EXERCISE DATA:
========================
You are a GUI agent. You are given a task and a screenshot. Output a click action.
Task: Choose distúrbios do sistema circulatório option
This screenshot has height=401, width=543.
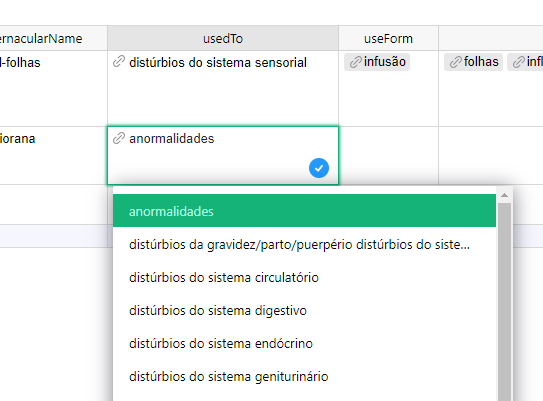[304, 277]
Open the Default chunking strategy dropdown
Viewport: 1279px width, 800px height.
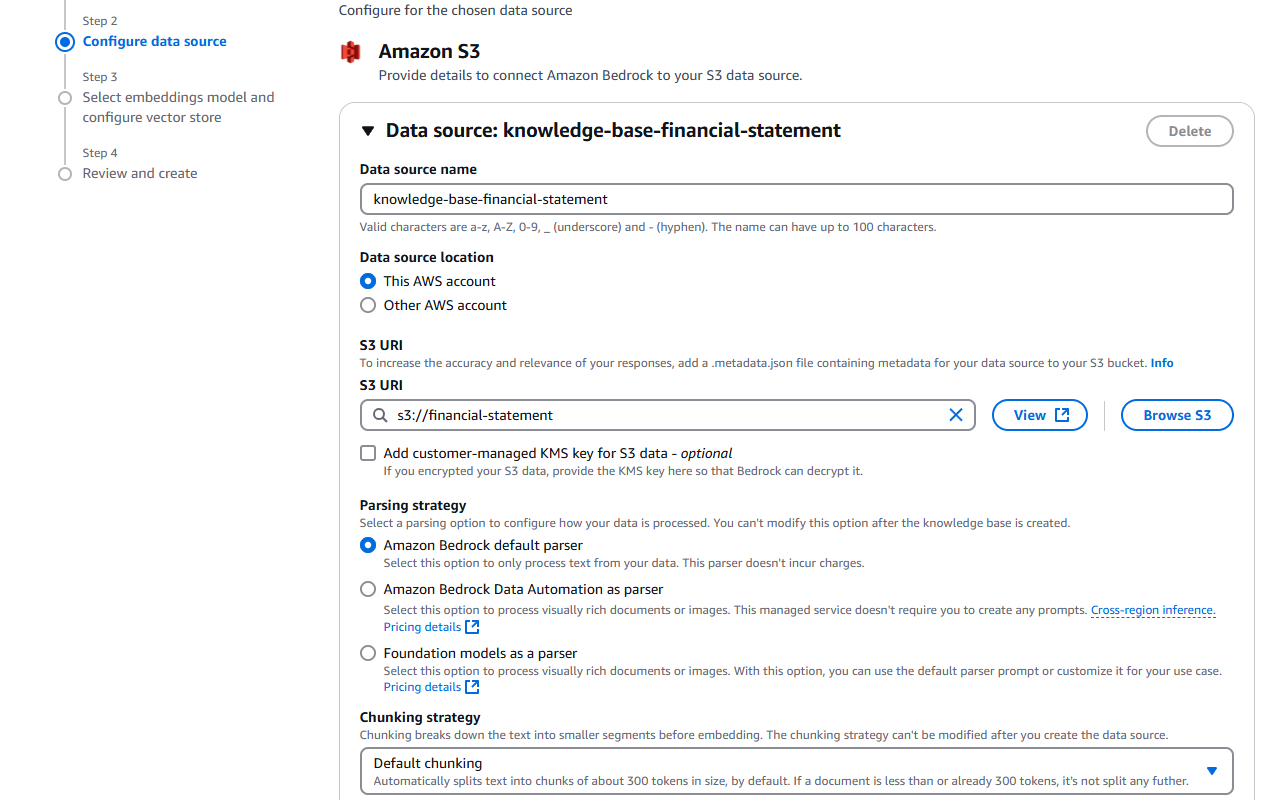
========================
WORK INSTRUCTIONS: Output, exactly and without pictures, the span of lines that starts at the line containing "Open the Default chunking strategy dropdown" and ends at the last line above.

ANSWER SPACE:
Open the Default chunking strategy dropdown
Viewport: 1279px width, 800px height.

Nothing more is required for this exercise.